Blog

Overload

Today we bring you Chris Mautner's lengthy interview with Jessica Abel and Matt Madden about everything from their new book, Mastering Comics, to navigating collaboration as a married couple to the vagaries of style to moving to France to the difficulties inherent in teaching cartooning:

ABEL: Talking about writing, it’s a thing that’s really difficult in the context of the process that we teach. It’s really difficult to teach explicitly.

MAUTNER: Why is that?

ABEL: There isn’t time. We’re trying to get through all of this stuff, all of the basics of cartooning – how to write a page, how to do lettering, how to make a thumbnail, how to whatever – and a lot of this stuff, we teach it somewhat Socratically. It happens in the context of critiques and so on.
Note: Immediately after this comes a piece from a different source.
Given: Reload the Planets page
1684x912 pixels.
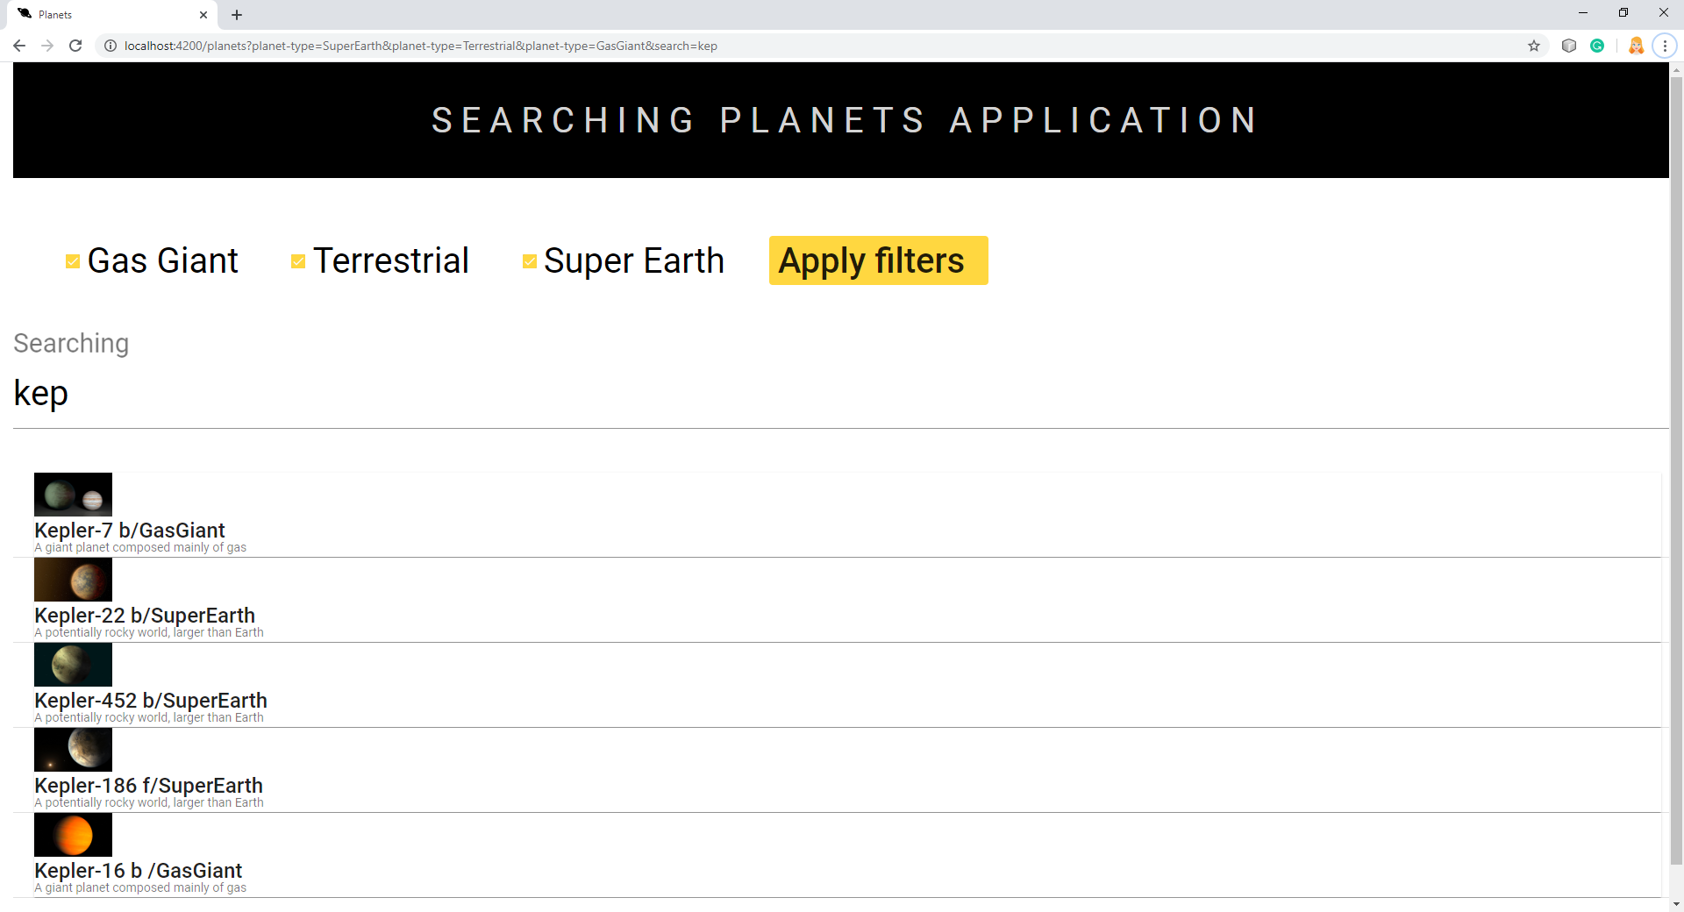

But we’re not drawing out and talking explicitly about principles of writing.

MADDEN: To interject, at SVA, we teach a fifteen-week semester of three-hour studio classes. Which sounds like a lot of time but it goes by really quickly and it’s usually barely enough. You take attendance, collect homework, and all of a sudden the class is halfway over. It’s very hard to get in-depth, especially when you’ve got a class of fifteen kids or more.
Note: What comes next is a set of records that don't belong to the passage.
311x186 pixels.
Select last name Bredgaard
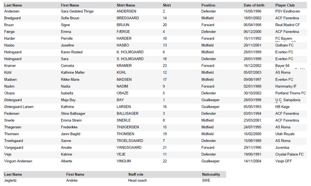coord(12,18)
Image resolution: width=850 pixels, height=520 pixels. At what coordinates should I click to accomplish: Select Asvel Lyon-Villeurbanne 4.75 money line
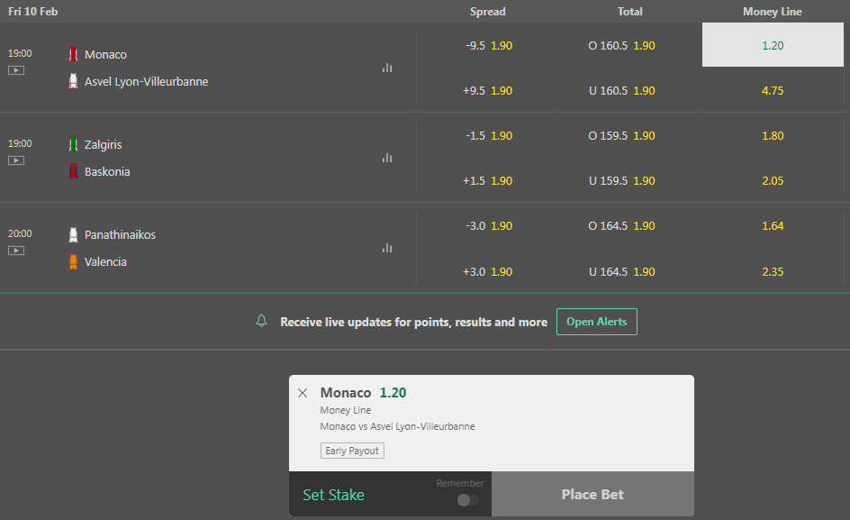point(773,91)
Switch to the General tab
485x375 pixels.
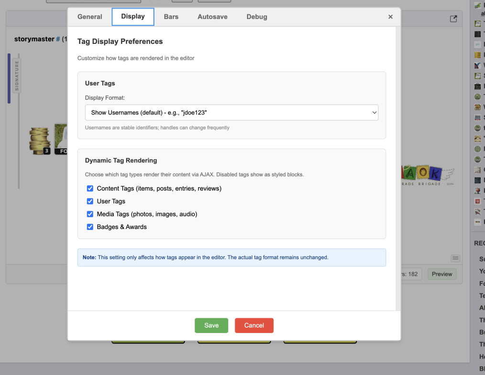pos(90,17)
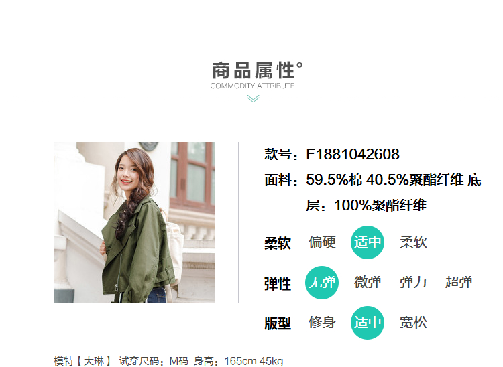This screenshot has width=503, height=367.
Task: Select the 适中 softness option
Action: [368, 242]
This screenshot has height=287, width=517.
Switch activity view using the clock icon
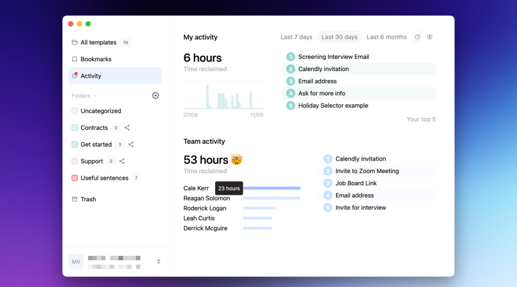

ABEL: Often our classes are in the twenty-student range and if you’re going to be critiquing a comic for each of those students, it’s gonna take the whole class period.

MADDEN:
Jessica and I teach a full-year class together called “Storytelling” where a lot of the activities and ideas in the book either come from or are test-run there. But even in that class we never do a lesson on composition and things like that. That’s all stuff that has to come out inductively through the teaching process, where we can observe the individual panels. It’s another reason we wanted to have the book handy — so you can have all this stuff written down and read it separately. That was one of our practical reasons for doing the book in the first place, for teachers to have all this extra stuff, all the real stuff there that in practice most of us don’t really get around to teaching in class.

Elsewhere:

—Kiel Phegley at Comic Book Resources has a new interview with Grant Morrison that's been linked to pretty much everywhere this week. In it, Morrison reveals that he is going to stop writing DC superhero comics for a while (Phegley unfortunately never pressed Morrison on his feelings about recent creators' rights controversies around the company). [UPDATE: I've been told the issues are raised in a later, not yet published part of the discussion.]

—The cult cultural critic Erik Davis (Techgnosis) delivers a two-part examination of underground pioneer Rick Griffin at HiLobrow.

—An old BBC interview with a seven-year-old Neil Gaiman has recently surfaced and been republished at the Village Voice. I'm personally less interested in the fact that Gaiman was talking about Scientology than I am in how assured he is as a seven-year-old.

—At Comics Grid, Kathleen Dunley interviews Seth about his philosophy of book design and the use of computers, among other things.

—There's a new online issue of the academic journal ImageTexT up, with an article from David Kunzle about Carl Barks, along with a John Porcellino illustration and lots of interesting looking reviews. Worth checking out for the more scholarly among you.

—Paul Slade has a massive article up devoted to Reg Smythe and Andy Capp.

—Heidi MacDonald at Publishers Weekly reports that Alternative Comics is relaunching, under the new leadership of Marc Arsenault (Wow Cool), and will be publishing work by Sam Henderson, James Kochalka, Ted May, and Karl Stevens, among others.

—Old school comics blogger Alan David Doane has relaunched his old site, Comic Book Galaxy.

—Michael Kurfeld interviews Robert Crumb for the Los Angeles Review of Books:

—Maira Kalman talks about the meaning of art and life:

—And finally, via Milo George, someone has unearthed and reposted the old Fort Thunder website.